Almost 2,000 migrants housed in detention centres - PQ

Malta's detention centres house 1,978 persons, Home Affairs Minister says

Almost 2,000 migrants are currently housed in Malta's detention centres
Almost 2,000 migrants are currently housed in Malta's detention centres

There are currently 1,978 people housed in Malta's migrant detention centres, Byron Camilleri said.

The Home Affairs Minister, who was replying to a parliamentary question from PN MP Carmelo Mifsud Bonnici on Tuesday, said that 23 of these were currently in the process of being deported.

The rest, Camilleri said, are irregular immigrants who travelled to the island by sea.

Malta last took in migrants on 9 April, when 60 people were allowed to disembark after being rescued by the army.

At the time, the government said that, following that intake, the country's ports were closed and no migrants would be allowed in during the COVID-19 crisis. 

The government had said that all the army's resources would be focused on containing the coronavirus, sparking a controversy on Malta's international obligations to save the lives of people in danger at sea. Around the same time, Italy took a similar decision to block migrant rescues.

Later this month, the European Court of Human Rights rejected a bid by NGO Repubblika for the Strasbourg court to force Malta and Italy to rescue migrants who find themselves in difficulty at sea.

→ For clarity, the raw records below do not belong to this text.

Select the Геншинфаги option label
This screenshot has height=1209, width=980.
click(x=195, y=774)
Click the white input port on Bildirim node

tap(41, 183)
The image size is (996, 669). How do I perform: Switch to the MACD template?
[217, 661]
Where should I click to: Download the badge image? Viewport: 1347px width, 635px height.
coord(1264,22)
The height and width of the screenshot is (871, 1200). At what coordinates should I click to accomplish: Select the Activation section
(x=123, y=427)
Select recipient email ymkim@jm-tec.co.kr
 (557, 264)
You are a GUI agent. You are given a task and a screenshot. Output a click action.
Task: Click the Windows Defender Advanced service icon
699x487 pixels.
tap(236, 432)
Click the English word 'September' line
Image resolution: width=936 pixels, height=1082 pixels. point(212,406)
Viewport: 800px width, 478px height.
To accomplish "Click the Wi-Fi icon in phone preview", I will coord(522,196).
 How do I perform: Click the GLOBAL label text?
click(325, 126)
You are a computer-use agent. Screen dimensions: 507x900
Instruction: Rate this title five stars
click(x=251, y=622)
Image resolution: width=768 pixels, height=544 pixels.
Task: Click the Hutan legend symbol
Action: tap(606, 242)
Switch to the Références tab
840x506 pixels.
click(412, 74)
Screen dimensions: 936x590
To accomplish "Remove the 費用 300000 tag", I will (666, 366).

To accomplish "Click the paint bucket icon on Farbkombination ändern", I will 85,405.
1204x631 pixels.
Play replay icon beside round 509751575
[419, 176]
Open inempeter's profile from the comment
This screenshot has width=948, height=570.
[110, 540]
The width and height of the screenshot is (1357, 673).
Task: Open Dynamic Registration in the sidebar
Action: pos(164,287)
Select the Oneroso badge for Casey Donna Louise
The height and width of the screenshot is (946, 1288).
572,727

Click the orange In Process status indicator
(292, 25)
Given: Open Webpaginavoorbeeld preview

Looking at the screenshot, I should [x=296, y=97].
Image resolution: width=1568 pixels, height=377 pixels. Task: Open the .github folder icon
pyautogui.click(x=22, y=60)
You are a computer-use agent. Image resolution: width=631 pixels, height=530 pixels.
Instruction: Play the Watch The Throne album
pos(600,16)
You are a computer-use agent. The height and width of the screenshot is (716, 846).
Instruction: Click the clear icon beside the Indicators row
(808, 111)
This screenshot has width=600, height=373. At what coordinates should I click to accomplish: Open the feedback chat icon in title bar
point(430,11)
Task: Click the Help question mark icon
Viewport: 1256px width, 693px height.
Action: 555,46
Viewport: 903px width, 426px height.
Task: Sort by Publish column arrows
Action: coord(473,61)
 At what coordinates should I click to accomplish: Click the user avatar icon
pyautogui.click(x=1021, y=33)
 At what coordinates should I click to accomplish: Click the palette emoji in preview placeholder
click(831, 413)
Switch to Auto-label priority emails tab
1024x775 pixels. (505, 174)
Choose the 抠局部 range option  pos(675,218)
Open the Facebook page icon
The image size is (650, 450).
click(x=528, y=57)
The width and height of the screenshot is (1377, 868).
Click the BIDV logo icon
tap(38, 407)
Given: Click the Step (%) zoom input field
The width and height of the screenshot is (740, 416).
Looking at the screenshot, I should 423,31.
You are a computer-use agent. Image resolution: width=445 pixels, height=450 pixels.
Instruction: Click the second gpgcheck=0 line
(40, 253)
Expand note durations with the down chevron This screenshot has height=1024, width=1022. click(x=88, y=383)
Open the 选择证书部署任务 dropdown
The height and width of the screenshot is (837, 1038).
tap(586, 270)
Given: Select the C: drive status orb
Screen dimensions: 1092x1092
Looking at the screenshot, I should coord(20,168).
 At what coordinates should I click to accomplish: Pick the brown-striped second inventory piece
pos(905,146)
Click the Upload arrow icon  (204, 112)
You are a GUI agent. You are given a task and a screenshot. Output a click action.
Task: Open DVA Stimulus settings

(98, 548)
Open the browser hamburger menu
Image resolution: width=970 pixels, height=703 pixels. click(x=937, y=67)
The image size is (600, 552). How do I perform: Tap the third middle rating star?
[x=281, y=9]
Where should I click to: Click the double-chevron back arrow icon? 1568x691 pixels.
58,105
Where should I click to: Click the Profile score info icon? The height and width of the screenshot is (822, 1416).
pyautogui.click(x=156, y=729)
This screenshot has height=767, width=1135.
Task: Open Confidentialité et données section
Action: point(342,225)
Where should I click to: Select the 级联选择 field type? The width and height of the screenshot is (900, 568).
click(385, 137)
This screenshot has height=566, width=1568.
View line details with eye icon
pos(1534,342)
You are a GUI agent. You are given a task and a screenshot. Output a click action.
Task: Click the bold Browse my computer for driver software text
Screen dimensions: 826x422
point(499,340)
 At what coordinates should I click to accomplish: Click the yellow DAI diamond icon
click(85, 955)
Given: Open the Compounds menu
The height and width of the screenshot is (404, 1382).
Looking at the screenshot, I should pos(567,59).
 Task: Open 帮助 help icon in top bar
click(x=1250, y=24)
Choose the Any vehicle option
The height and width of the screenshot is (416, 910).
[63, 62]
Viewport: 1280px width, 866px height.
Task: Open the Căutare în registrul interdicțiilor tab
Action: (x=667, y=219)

Since then, Prime Minister Robert Abela has insisted that Malta has successfully balanced the need to safeguard its people from the coronavirus with its international obligation to save lives.

UNHCR statistics indicate that 2019 was a record year in terms of the number of migrants who disembarked in Malta following rescue in the Central Mediterranean, with 3,406 such sea arrivals having been registered that year.

The top nationalities of the persons who disembarked in Malta were Sudanese, Eritrean and Nigerian.

Sea arrivals in 2020, as of the end of February, stood at 989, figures from the UN's refugee agency show.